Governos nos cobram impostos independentemente da nossa vontade e, muito pior, na maioria das vezes sem que nos dêem qualquer contrapartida. Pagamos a eles quase metade da nossa renda e o que nos dão em troca? Segurança? Saúde? Aposentadoria decente? Educação para os nossos filhos? Boas estradas? Nada! No máximo algumas belas promessas. Nosso dinheiro é utilizado, quase que inteiramente, para financiar os gastos com a burocracia parasitária, o custeio da máquina e o pagamento de juros sobre dívidas que as gerações passadas de políticos legaram aos contribuintes do presente. Mesmo assim, a maior parte dos brasileiros continua depositando nos seus algozes todas as suas esperanças, enquanto maldizem diuturnamente aqueles que trabalham, investem e arriscam seu capital para satisfazer as nossas necessidades.

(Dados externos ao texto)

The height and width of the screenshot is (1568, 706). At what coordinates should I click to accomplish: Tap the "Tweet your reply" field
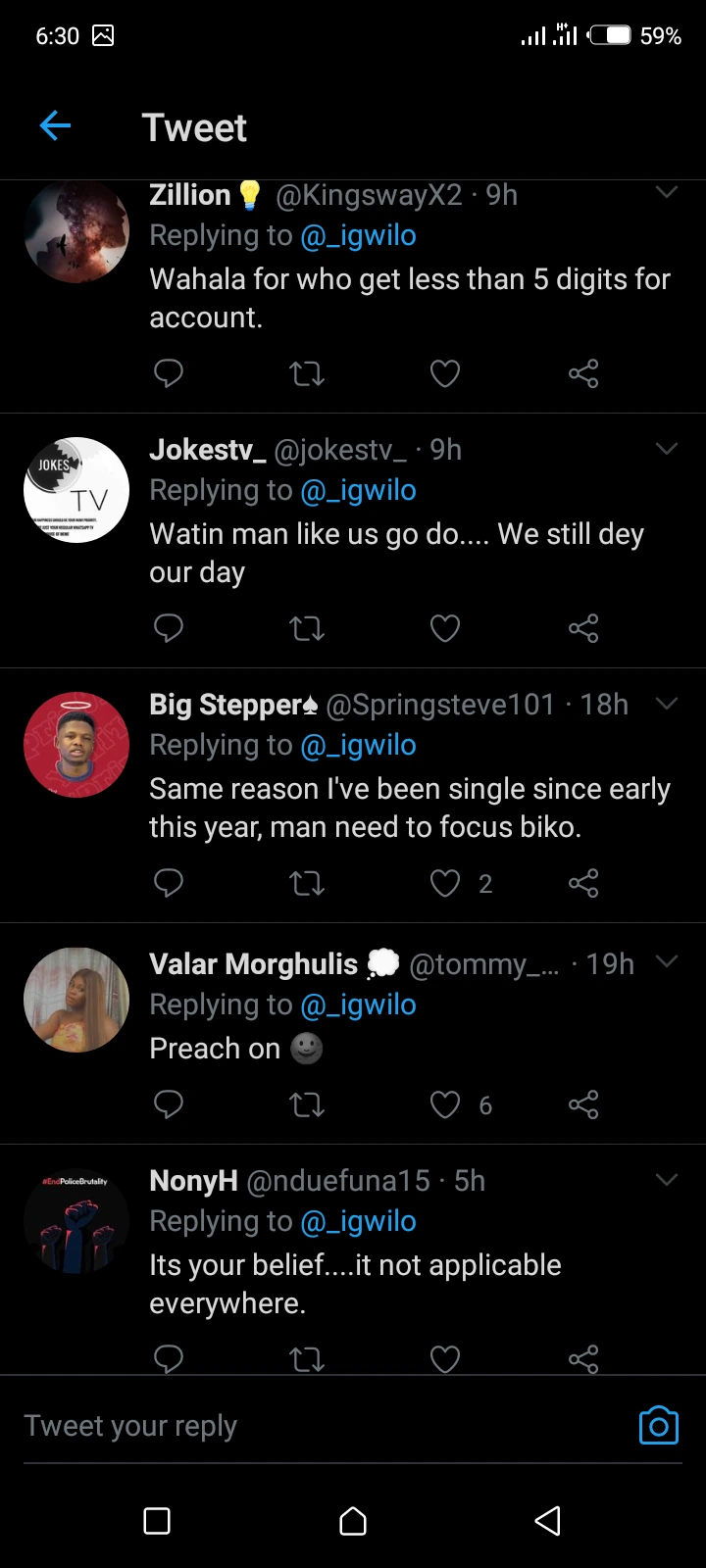tap(294, 1426)
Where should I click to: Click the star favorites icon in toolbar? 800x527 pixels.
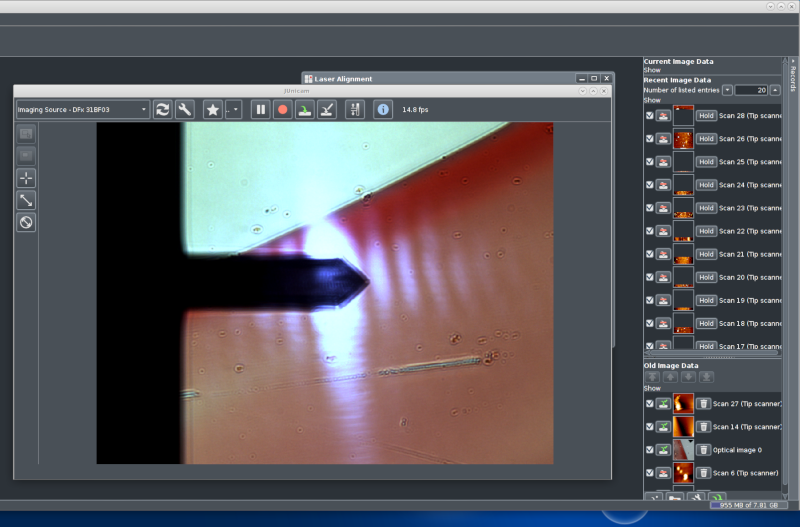[x=212, y=109]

Enfim, ainda tem gente que acha que este país tem jeito. Eu confesso que não tenho muitas expectativas. Pelo menos enquanto prevalecer essa mentalidade tacanha, essa cultura do politicamente correto, dos jargões que clamam por "justiça social", por "solidariedade", contra o "imperialismo" ou o "neoliberalismo", mas que conduzem a nada, apenas fomentam uma estúpida e mesquinha luta de classes. Infelizmente, não há muito mais o que se possa fazer do que utilizar os poucos espaços de que dispomos para tentar mostrar o quanto estamos fazendo as coisas errado, gastando as nossas energias contra o inimigo errado, acreditando nas soluções erradas.
Devo admitir, entretanto, que a minha sensação é a mesma de quem rema contra uma correnteza cada vez mais forte, avassaladora. Confesso que tenho um certo temor de que a profecia dos baianos Caetano e Gil possa tornar-se realidade. De que está próximo o dia em que o Haiti [será] aqui.